Background: Which medication, if any, to use to prevent the headache of pediatric migraine has not been established.

Methods: We conducted a randomized, double-blind, placebo-controlled trial of amitriptyline (1 mg per kilogram of body weight per day), topiramate (2 mg per kilogram per day), and placebo in children and adolescents 8 to 17 years of age with migraine. Patients were randomly assigned in a 2:2:1 ratio to receive one of the medications or placebo. The primary outcome was a relative reduction of 50% or more in the number of headache days in the comparison of the 28-day baseline period with the last 28 days of a 24-week trial.
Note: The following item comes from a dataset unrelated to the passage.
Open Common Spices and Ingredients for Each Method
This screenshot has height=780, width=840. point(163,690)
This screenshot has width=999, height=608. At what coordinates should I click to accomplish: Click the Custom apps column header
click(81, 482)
Secondary outcomes were headache-related disability, headache days, number of trial completers, and serious adverse events that emerged during treatment.

Results: A total of 361 patients underwent randomization, and 328 were included in the primary efficacy analysis (132 in the amitriptyline group, 130 in the topiramate group, and 66 in the placebo group). The trial was concluded early for futility after a planned interim analysis. There were no significant between-group differences in the primary outcome, which occurred in 52% of the patients in the amitriptyline group, 55% of those in the topiramate group, and 61% of those in the placebo group (amitriptyline vs. placebo, P=0.26; topiramate vs. placebo, P=0.48; amitriptyline vs. topiramate, P=0.49). There were also no significant between-group differences in headache-related disability, headache days, or the percentage of patients who completed the 24-week treatment period. Patients who received amitriptyline or topiramate had higher rates of several adverse events than those receiving placebo, including fatigue (30% vs. 14%) and dry mouth (25% vs. 12%) in the amitriptyline group and paresthesia (31% vs. 8%) and weight loss (8% vs. 0%) in the topiramate group. Three patients in the amitriptyline group had serious adverse events of altered mood, and one patient in the topiramate group had a suicide attempt.

Conclusions: There were no significant differences in reduction in headache frequency or headache-related disability in childhood and adolescent migraine with amitriptyline, topiramate, or placebo over a period of 24 weeks. The active drugs were associated with higher rates of adverse events. (Funded by the National Institutes of Health; CHAMP ClinicalTrials.gov number, NCT01581281 ).

Figure 1. Randomization and Follow-up

Among the patients who did not meet the inclusion criteria, the primary reasons for ineligibility included headache frequency (38 patients), score on the Pediatric Migraine Disability Assessment Scale (23 patients), and other medical conditions (15 patients). Among the patients who declined to participate, the primary reasons included concerns about side effects (4 patients), lack of time (3), and other reasons (12 patients). The trial was stopped early for futility on the recommendation of the data and safety monitoring board.

Figure 2. Patients with a_Relative_Reduction of 50% or More in the Number of Headache Days

Shown is the percentage of patients with a relative reduction of 50% or more in the number of headache days in the comparison of the 4-week baseline period with the last 4 weeks of a 24-week trial (primary end point). Results are shown for the primary analysis and two a priori sensitivity analyses to assess the effect of missing data. Sample sizes for the trial groups represent the primary analysis population. For observed data, the population is the subgroup with observed data at week 24.